ゼロ魔法は勿論、基本となる魔力制御。ゼロ魔法習得のヒントを探す為に、全く関係のない講義も受けた。
数ある講義の中で、アーネスは魔力制御と魔力放出について講義していた。
有益な講義と判断したアテラは、アーネスの講義を幾度も受けて鍛錬に打ち込んだ。
そうした中で、アーネスの研究している魔法について講義で聞く事もあれば、彼が書いた著書を読んだこともある。
そんなアテラに目を付けたアーネスは、彼女に自分の考えを語り、彼女をアーネス一派に勧誘した事が有る。
当然、アテラは断った。
「現実味の無い馬鹿な夢想話と思っていたけれど、まさか実行に移すとわね」
「無意味な夢を他人に語る事はない。
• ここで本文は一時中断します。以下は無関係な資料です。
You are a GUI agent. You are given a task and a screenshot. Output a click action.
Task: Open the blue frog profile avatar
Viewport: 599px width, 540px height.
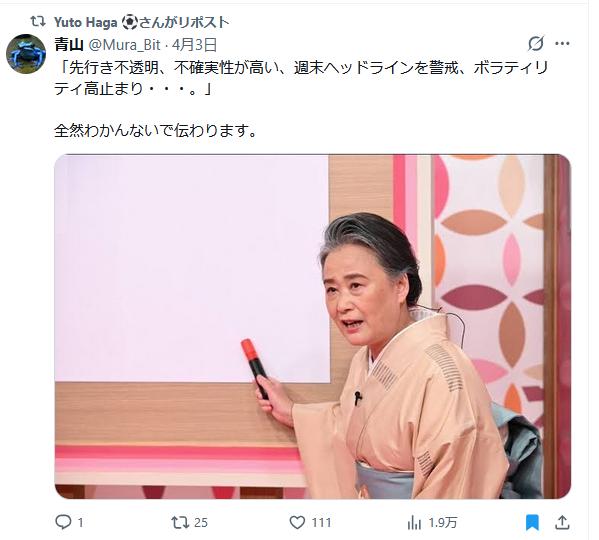click(26, 54)
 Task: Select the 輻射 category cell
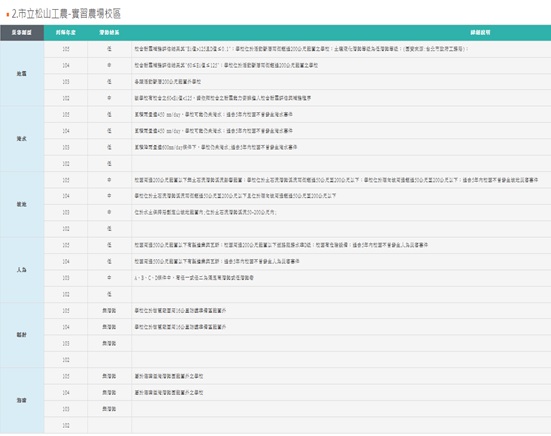point(22,335)
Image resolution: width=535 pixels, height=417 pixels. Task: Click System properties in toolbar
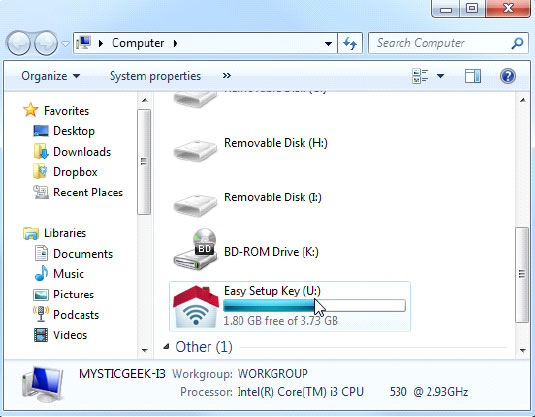coord(155,76)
ずっと待っていたんだ、この時をな」
「エリオ様に勝てると思っているの?」
「この私が勝算も無く事を起こす訳がないだろう」
「貴方のそれで、エリオ様に勝てるとは思えないけれど」
「私では勝てないかもしれないが、エリオに勝てる奴を連れて来た」
「世界最強の魔導師に勝てる存在なんて……」
「最後にお前に教えてやろう。世界は広いぞ、アテラ」
「……」
アーネスの余裕が崩れる事はない。
エリオの補佐官を務めて来たアーネスだからこそ、エリオの実力は知っている。
その彼が、これ程の余裕を持っているという事は、本当にエリオに勝てる手段を用意しているのかもしれない。
「さて、エリオを頼りにしている様だが、希望は捨てて自分の心配をした方がいい。私は既に何人もの魔導師を殺している。そして、お前も殺す」
アテラは雷を纏い、臨戦態勢に入った。
迷いや同情は一切ない。このアーネスを倒す事こそが、自分に与えられた使命だと。